The deadline elevator, as the name suggests, assigns each IO requests an expiry time/deadline. When the expiry time is reach the elevator will move the disk heads to the correct location and carry out the IO operation. In addition to carrying out the IO operation that has just reached its deadline the elevator will also attempt to service requests which are near the disk heads' current location; this is done to avoid thrashing the disk with excess head movement. An IO request may be carried out before its deadline due to either this location based behaviour, or if there's simply nothing else for the elevator to process - the elevator won't stall an IO operation if it is possible to service the requests before the its deadline.

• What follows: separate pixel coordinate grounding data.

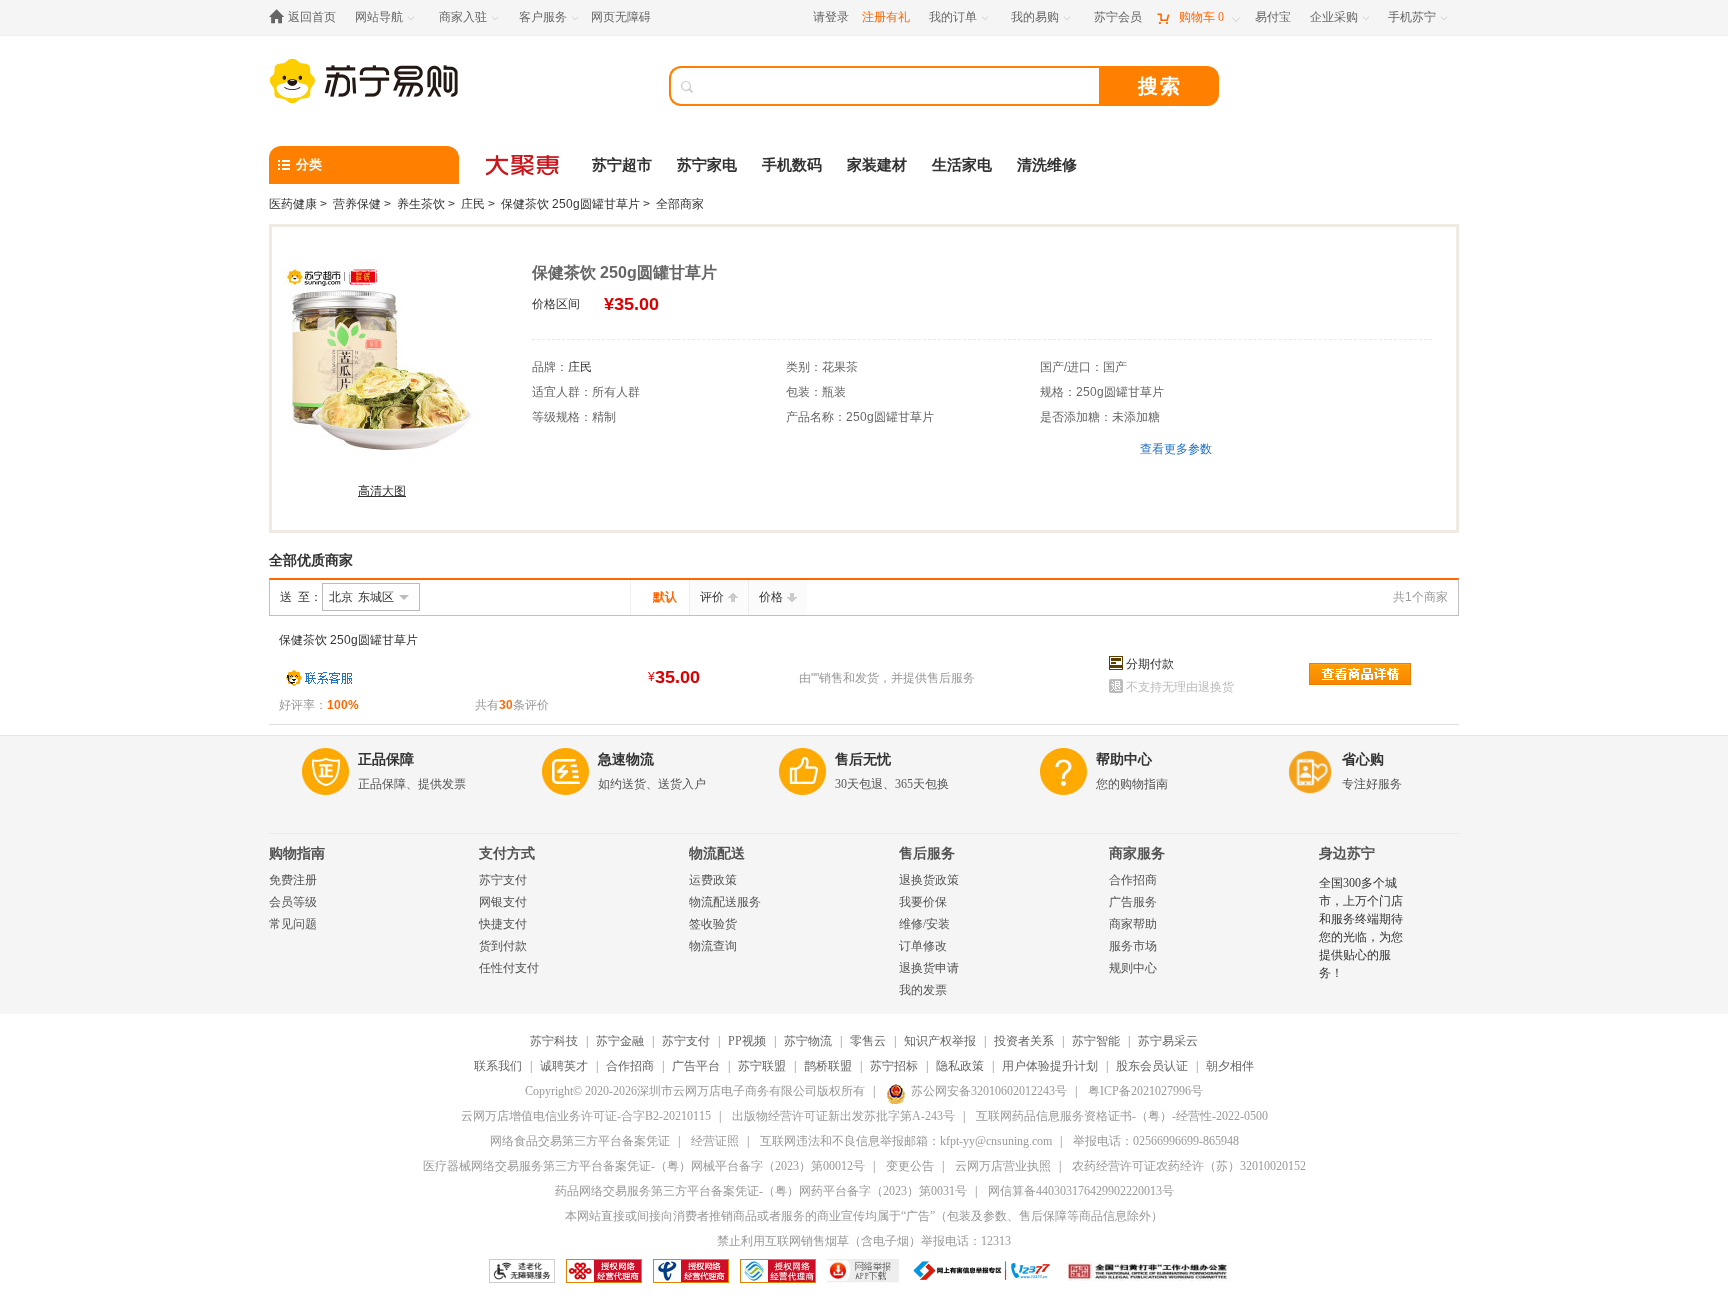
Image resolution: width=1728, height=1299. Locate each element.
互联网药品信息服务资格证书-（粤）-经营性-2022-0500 (1122, 1116)
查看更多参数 (1176, 449)
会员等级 (293, 902)
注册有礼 (886, 17)
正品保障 (386, 759)
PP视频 (747, 1041)
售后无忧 (863, 759)
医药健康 (293, 204)
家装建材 (877, 165)
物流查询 (713, 946)
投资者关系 (1024, 1041)
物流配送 (717, 853)
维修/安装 (924, 924)
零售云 (868, 1041)
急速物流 (626, 759)
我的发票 (923, 990)
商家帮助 (1133, 924)
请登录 (831, 17)
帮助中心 (1124, 759)
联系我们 (498, 1066)
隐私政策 (960, 1066)
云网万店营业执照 (1003, 1166)
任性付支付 (509, 968)
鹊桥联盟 (828, 1066)
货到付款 (503, 946)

The deadline scheduler can be useful on systems where one process is expected to dominate disk IO, such as a database server. In this situation you don't necessarily want fairness between processes but do want to ensure your IO requests are not stalled for too long.

The tunable settings can be found in /sys/block/<device>/queue/iosched/ and are

  • read_expire - the number of milliseconds before a read IO request expires
  • write_expire - the number of milliseconds before a write IO request expires
  • fifo_batch - the number of requests which will be moved from the elevator's list to the FIFO queue for the block device
  • writes_starved - how much preference reads have over writes. After writes_starved read operations have been places on the block device FIFO queue some writes will be processed
  • front_merges - typically IO requests are placed at the end of the queue, if this boolean is set true then the requests are instead placed at the head of the queue. This takes more work so is disabled (0) by default.